Top tips for Obstetrics
We do not claim to be experts in obstetric anaesthesia by any measure, but we've picked up some helpful tips and tricks for when you're the anaesthetic registrar on labour ward.
So we've compiled them all here in this ever increasing list of advice and we hope you find it useful.
To the left, to the left
You've smashed the cannula, fluids are running, pressor's loaded, spinal has slid in like a dream and you're feeling pretty damned pleased with yourself, only to find your patient looking a little peaky and her blood pressure dropping as the surgeons start draping and cleaning.
Don't underestimate how important the left lateral tilt is!

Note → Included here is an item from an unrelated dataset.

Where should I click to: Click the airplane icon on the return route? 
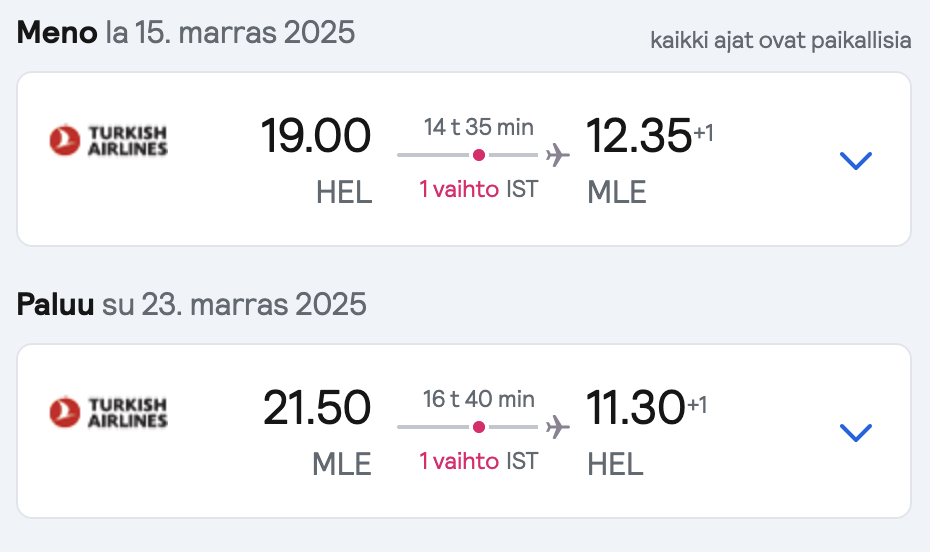(558, 427)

As soon as you lie a heavily pregnant woman flat, her IVC is all but obliterated by the gravid uterus, and venous return will fall off a cliff dragging cardiac output with it, no matter how much fluid or purple drugs you give, so don't forget to tilt that table.
Grey or Nay
If you as the anaesthetist is getting involved with an obstetric patient, then either something hasn't quite gone to plan, or the patient would like an epidural.

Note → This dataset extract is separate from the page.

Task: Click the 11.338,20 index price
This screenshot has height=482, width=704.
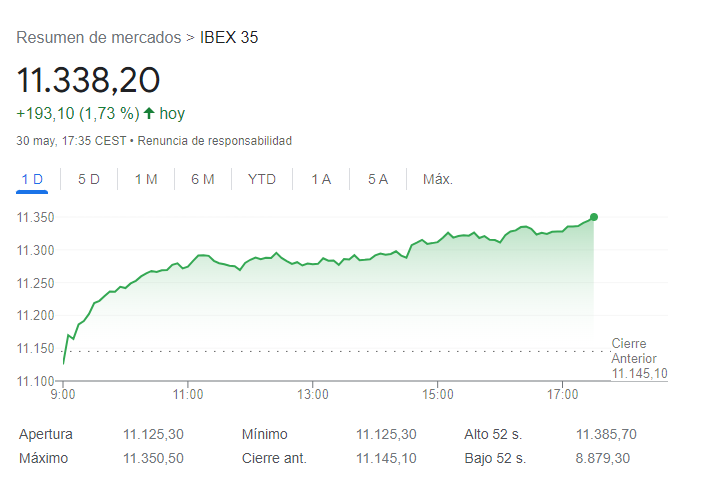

Either way you need reliable and large bore IV access, because when stuff goes wrong in obstetrics it can go wrong quickly and quite spectacularly.
I was told never to take an obstetric patient to theatre with anything less than a reliably-working grey cannula, and here's why:
Look at these cannulae, and then their max flow rates:
As you can see, if you're trying to resuscitate a patient, then the jump from a green to a grey cannula is enormous, bearing in mind you've only increased the diameter of the tube by half a millilitre. The extra 44ml/min probably isn't enough to justify an orange cannula, which will leave a small scar in most patients, so a grey is the sweet spot.
With ultrasound being so ubiquitously available now, I generally opt to put a grey in the forearm after 2ml of 1% lidocaine, and mothers and midwives both seem very happy with this.